Sunday, January 4, 2009
The Legend of Noccalula
One of the more fascinating legends of the mountain country of Alabama is the story of Noccalula.
The daughter of a Cherokee chief, Noccalula had fallen in love with a warrior from her own tribe. He was not a man of influence, however, and her father felt that greater benefit was to be gained from her marriage to the leader of another nearby tribe. Noccalula protested, but her father overruled her request and drove her true love from the village.
The wedding with the neighboring chief was scheduled and a great feast was assembled on the planned day. Noccalula was dressed in her finest by the women of the village, but instead of walking to her groom-to-be, she instead slipped away to the high bluffs overlooking a powerful waterfall that flowed near the village.

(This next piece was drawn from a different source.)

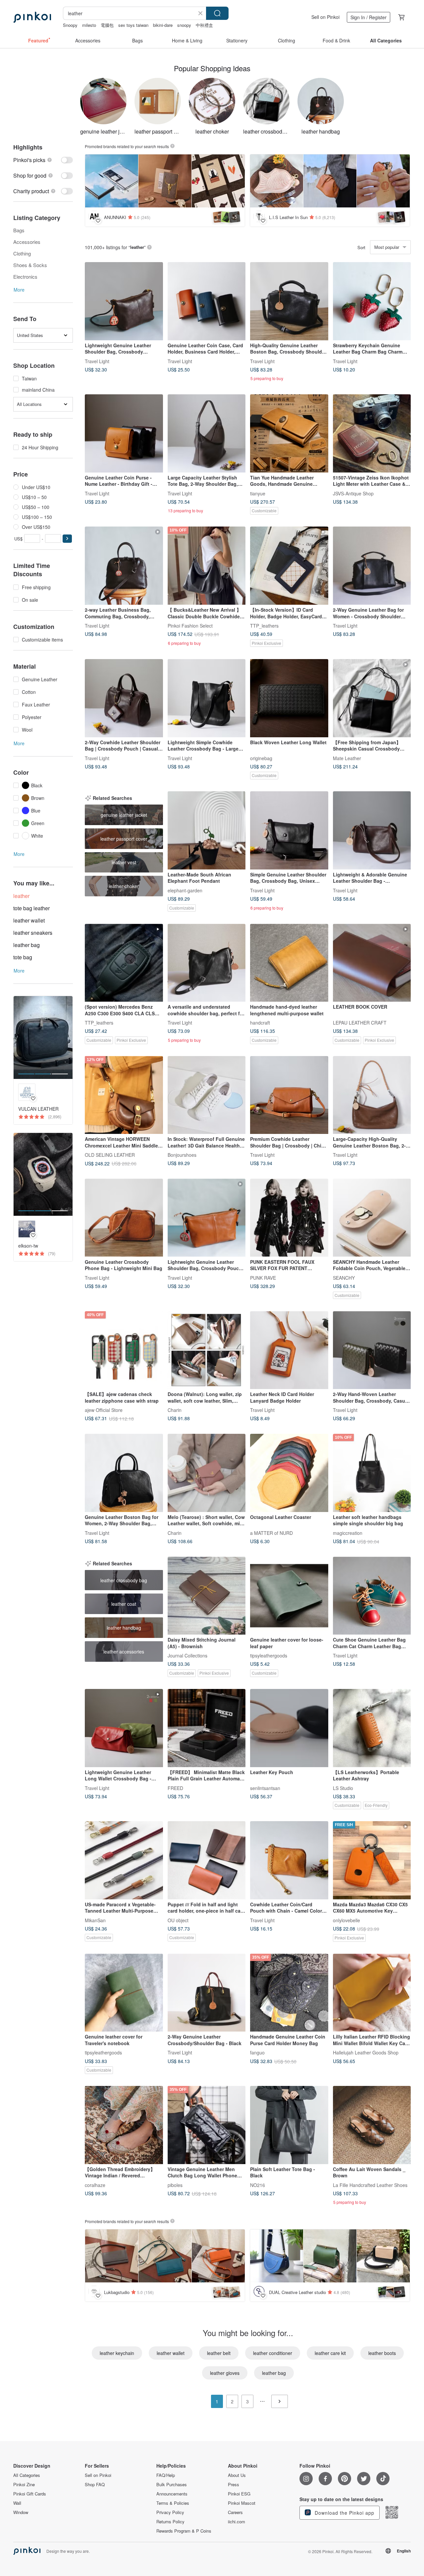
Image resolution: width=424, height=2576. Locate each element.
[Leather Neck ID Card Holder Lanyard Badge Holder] (289, 1350)
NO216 (257, 2184)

After considering her fate, she took her own life by leaping to her death in the rocks and swirling water below.
Noccalula's father was heartbroken by the suicide of his daughter and realized that his own harshness had driven her to her death. He decreed that the waterfall should always be known by his daughter's name and it is called Noccalula Falls to this day. Claims have been made through the years that the ghost of the young Cherokee princess can still be seen moving in the mists of the falls.
The truth of the legend, of course, is difficult to verify, but that is often the case with tales of this nature. The waterfall, however, still flows. Now surrounded by a fascinating park and recreation area in Gadsden, Alabama, Noccalula Falls is one of the most beautiful waterfalls in the South.